Do We Have a Spectrum Policy?

Telecompetitor recently published an article that cited concerns from analysts at MoffettNathanson Research that wonder about the way spectrum is being allocated for FWA home cellular broadband. It turns out that the big cellular carriers are devoting a huge amount of network resources to FWA while reaping only small financial benefits. FWA use may already account for more than half of the traffic on the Verizon cellular network while only accounting for 3% of Verizon’s revenues. FWA makes up only 6% of T-Mobile’s revenues.
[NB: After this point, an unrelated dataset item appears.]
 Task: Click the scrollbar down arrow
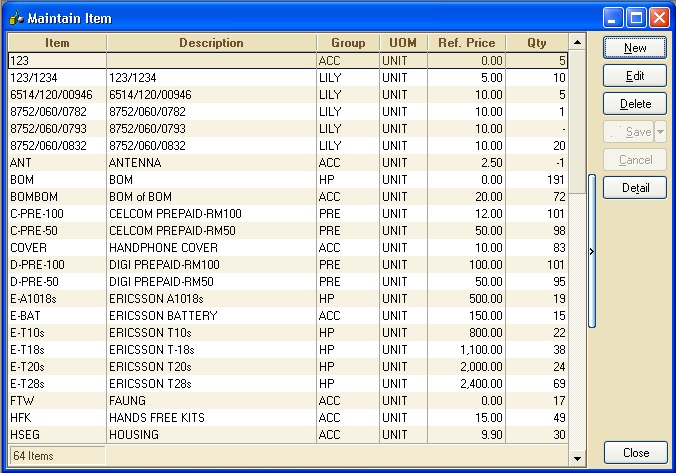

I’ve written about this before, and the difference in monthly data usage between cell customers and home broadband customers is immense. CTIA, the association for cellular carriers, recently reported that the average cell customer uses 17.2 gigabytes of data per month on cellular networks. OpenVault recently reported that the average home broadband customer used over 640 gigabytes per month at the end of the third quarter. That means that the average FWA customer is using as much bandwidth as 37 average cellular customers.

You might ask why it matters how Verizon and T-Mobile use the spectrum they purchased in FCC auctions. From a regulatory perspective, it probably doesn’t matter. Once these companies buy the spectrum, they are free to use it in ways allowed by the spectrum licenses. Cellular spectrum has been used for home broadband for many years through the sale of hotspots. The big difference between hotspots and FWA is that hotspots most normally have stingy data caps similar to what is sold to cellphones, while FWA offers unlimited home broadband.

But from a market perspective, it matters a lot because the government has suddenly decided to shuttle a lot more spectrum to the cellular carriers. In the Big Beautiful Bill, Congress instructed the FCC to find at least 800 megahertz of spectrum for commercial wireless services. The expectation is that the sale of this spectrum could raise around $88 billion for the U.S. Treasury. It’s highly likely that the three big cellular companies would buy most of this spectrum along with perhaps a few large cable companies.

Cellular carriers need this extra spectrum to support FWA. Even if they add no new FWA customers, home broadband usage has been growing at around 9% per year, so FWA will take up an increasing share of existing cellular spectrum every year. But the major reason the carriers need more spectrum is because they have big plans to continue to grow FWA cellular. Verizon says it plans to double the number of FWA customers by 2028. T-Mobile says it plans to grow from today’s 7.8 million FWA customers to over 12 million by 2028. AT&T has expressed no specific plan for FWA growth but has recently stepped up sales significantly.

The three carriers will need the new spectrum being made available by Congress to support their sudden appetite for using spectrum to compete for home broadband. That’s one of the more surprising sentences I have ever written. A decade ago, I would have been laughed out of the room if I had suggested that our scarce national spectrum resource should be used to compete with landline broadband networks.

This is policy gone amok. Clearly, the carrier lobbyists were successful in getting this change inserted into the Big Beautiful Bill. That alone is extraordinary, because in the past, the FCC and the NTIA together collaborated to determine spectrum policy. Apparently, Congress can now set spectrum policy in a footnote of a budget reconciliation bill.

There are many other important uses for the same spectrum bands now being considered for expanding FWA. The spectrum is also needed for the military, for rural fixed wireless broadband, for communicating with airplanes, for weather services, for public safety, and for WiFi.

That last use is the most troublesome of all. WiFi spectrum is by far the most valuable spectrum in the U.S. economy. Almost everybody reading this blog spends most of their online time, whether by computer or cellphone, using WiFi spectrum. The FCC is likely going to have to dip into the 6 GHz WiFi spectrum to satisfy the Congressional mandate. That is absurdly short-sighted and undoes decades of careful spectrum deliberations that have tried to make sure that every use of spectrum is protected.

It’s a fair question to ask if we even have a national spectrum policy now. Raiding 800 megahertz of the most valuable spectrum we have to support FWA sounds less like a policy and more like a land grab by the cellular industry.

2 thoughts on “Do We Have a Spectrum Policy?

  1. Yeah it is really crazy. We need every bit of spectrum we can get for Wi-Fi. And with that, as a Fixed Wireless ISP, we are always out here making a business off the RF scraps that fall off the big players table.

  2. Not hard to discern the overall policy. Spare federal spending on fiber delivery infrastructure. Make money on selling spectrum for premises connectivity instead.